**GOAL OF THE EXERCISE:** Print only the lines from the one with "Select the Dec-26 high price 73.05" through the end of the data, exactly, and please omit pictures.

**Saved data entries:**
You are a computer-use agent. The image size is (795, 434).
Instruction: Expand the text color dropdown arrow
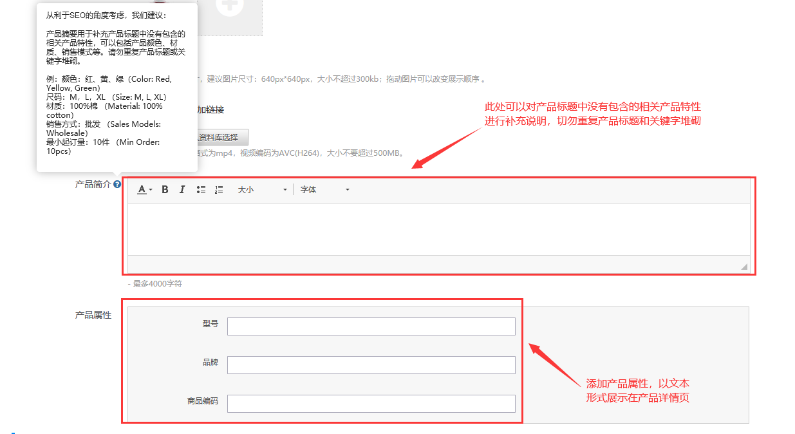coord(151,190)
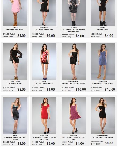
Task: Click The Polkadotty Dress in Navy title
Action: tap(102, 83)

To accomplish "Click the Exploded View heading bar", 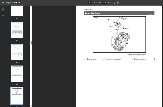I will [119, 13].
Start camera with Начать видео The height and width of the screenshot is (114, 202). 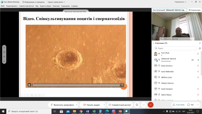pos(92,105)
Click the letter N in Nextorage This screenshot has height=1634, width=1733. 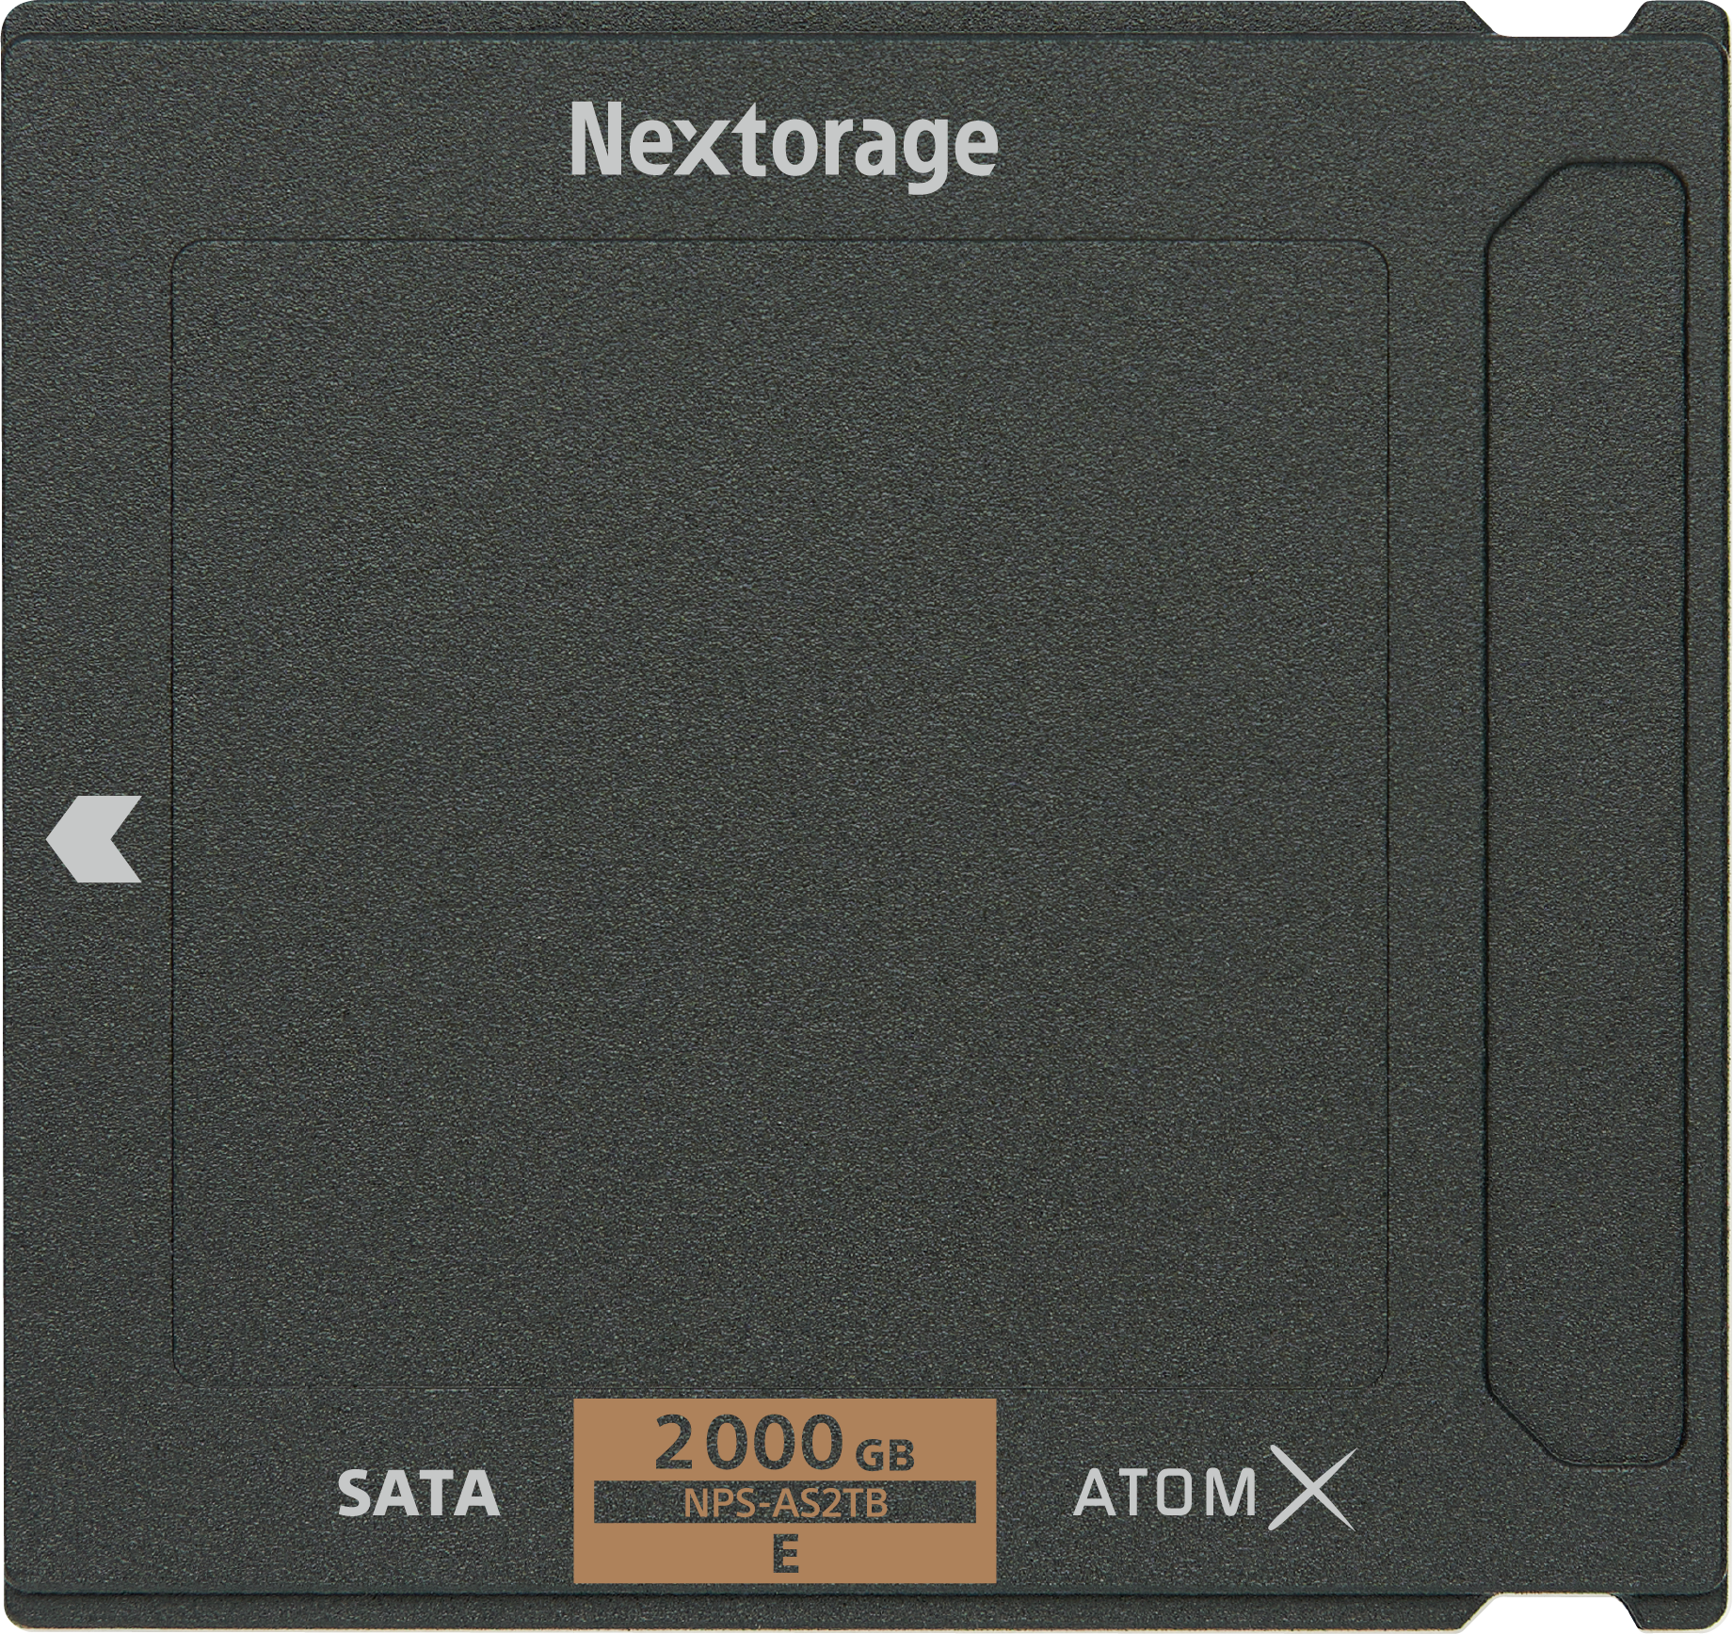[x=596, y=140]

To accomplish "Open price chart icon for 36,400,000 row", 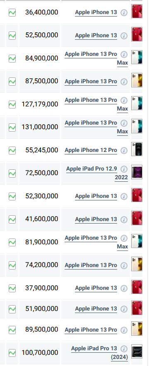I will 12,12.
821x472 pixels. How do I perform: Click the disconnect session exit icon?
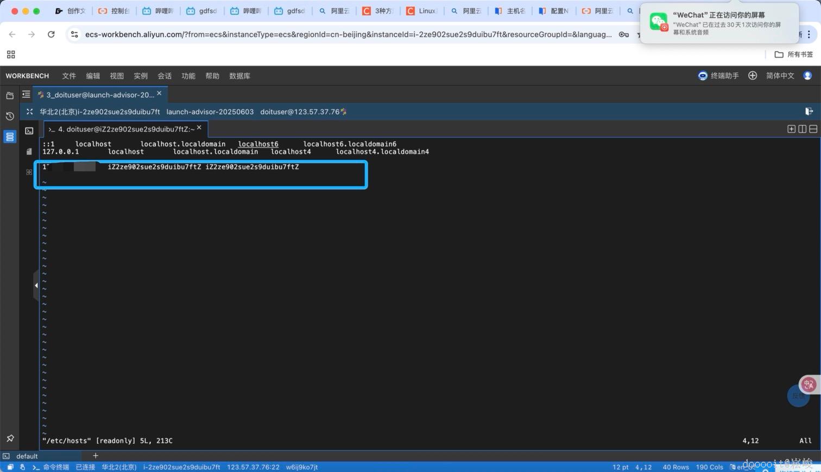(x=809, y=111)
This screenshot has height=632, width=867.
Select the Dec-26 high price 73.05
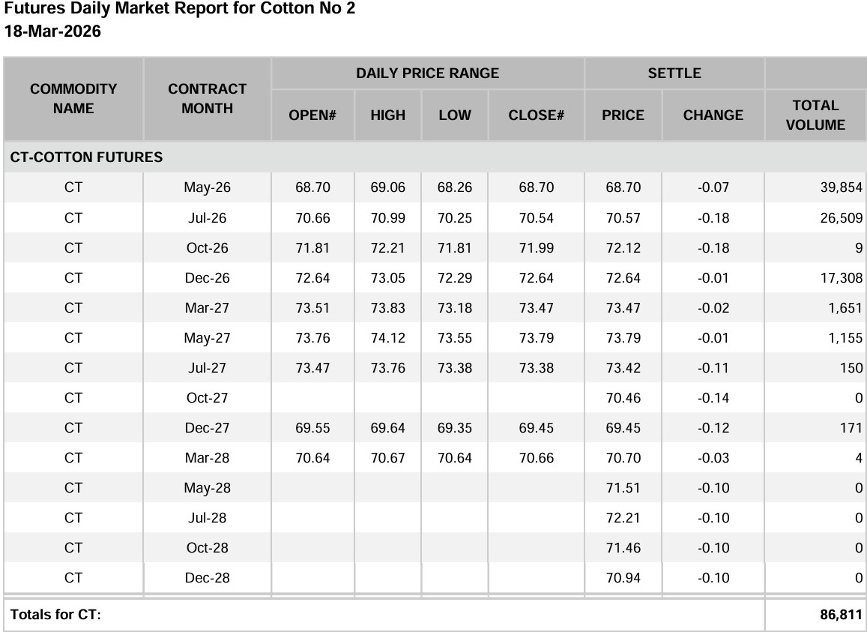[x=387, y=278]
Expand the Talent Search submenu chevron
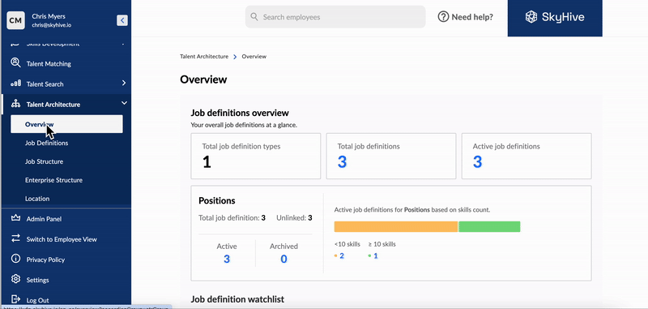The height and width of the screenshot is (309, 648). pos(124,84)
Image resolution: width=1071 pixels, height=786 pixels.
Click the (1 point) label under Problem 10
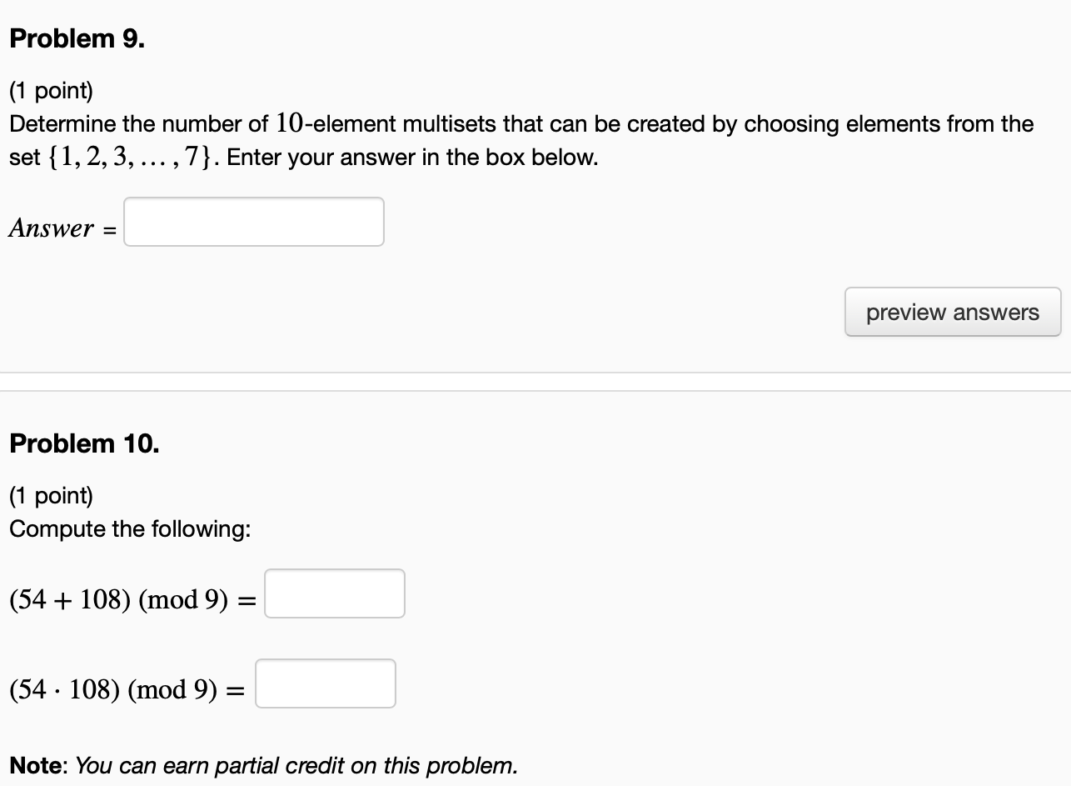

**SOLUTION:**
Select the Dec-26 high price 73.05
[x=387, y=278]
Expand the Talent Search submenu chevron
The height and width of the screenshot is (309, 648). pos(124,84)
Image resolution: width=1071 pixels, height=786 pixels.
Click the (1 point) label under Problem 10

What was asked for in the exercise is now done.